→ **Directions**
Take the line that contains "Task: Open Task Details" as the first and the last line of the material as the final one; set down exactly the lines in that span.
Start of Block
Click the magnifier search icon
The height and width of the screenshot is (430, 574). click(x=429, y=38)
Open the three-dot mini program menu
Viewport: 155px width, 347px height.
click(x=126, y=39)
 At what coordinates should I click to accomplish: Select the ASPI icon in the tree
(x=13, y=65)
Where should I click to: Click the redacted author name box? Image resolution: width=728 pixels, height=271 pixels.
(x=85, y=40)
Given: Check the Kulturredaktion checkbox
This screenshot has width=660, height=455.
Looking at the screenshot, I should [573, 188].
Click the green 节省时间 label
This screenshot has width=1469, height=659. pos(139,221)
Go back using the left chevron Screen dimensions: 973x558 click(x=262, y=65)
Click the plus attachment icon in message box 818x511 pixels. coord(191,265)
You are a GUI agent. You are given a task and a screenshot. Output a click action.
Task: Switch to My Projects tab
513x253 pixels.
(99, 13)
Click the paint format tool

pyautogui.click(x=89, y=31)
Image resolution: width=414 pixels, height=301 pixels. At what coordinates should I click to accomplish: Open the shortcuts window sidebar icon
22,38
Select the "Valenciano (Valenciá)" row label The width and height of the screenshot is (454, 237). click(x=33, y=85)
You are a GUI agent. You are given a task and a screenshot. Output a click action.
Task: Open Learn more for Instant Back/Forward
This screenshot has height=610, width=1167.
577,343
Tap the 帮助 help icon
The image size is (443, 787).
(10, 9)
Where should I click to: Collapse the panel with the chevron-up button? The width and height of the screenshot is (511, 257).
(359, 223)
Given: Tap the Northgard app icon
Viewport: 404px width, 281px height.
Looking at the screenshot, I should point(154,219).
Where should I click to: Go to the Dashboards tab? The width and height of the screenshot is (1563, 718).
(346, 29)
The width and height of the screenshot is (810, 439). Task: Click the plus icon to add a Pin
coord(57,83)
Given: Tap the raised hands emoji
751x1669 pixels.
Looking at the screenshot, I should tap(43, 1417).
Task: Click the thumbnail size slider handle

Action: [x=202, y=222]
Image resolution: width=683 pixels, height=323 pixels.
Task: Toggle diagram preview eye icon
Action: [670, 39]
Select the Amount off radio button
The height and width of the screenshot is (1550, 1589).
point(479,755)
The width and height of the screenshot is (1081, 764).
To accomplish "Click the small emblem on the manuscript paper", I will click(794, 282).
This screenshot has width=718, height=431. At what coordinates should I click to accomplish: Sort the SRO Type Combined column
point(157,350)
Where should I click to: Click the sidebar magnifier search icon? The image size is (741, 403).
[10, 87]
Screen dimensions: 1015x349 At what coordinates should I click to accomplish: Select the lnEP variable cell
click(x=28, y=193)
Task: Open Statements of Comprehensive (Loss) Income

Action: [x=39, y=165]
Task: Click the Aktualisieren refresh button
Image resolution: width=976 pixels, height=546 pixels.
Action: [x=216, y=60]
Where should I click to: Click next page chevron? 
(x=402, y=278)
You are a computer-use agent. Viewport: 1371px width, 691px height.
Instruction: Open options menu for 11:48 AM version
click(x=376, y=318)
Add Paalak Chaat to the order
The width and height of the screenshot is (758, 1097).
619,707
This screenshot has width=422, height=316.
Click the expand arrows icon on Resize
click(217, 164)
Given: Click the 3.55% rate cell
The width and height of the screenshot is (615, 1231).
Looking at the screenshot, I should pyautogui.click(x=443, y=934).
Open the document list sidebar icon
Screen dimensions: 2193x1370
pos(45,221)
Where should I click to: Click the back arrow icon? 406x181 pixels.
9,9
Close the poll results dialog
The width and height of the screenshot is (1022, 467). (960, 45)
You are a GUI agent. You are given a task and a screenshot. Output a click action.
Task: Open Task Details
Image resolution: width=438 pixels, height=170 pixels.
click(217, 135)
End of Block
→ **Result below**
Task: Open Task Details
Image resolution: width=438 pixels, height=170 pixels.
click(217, 135)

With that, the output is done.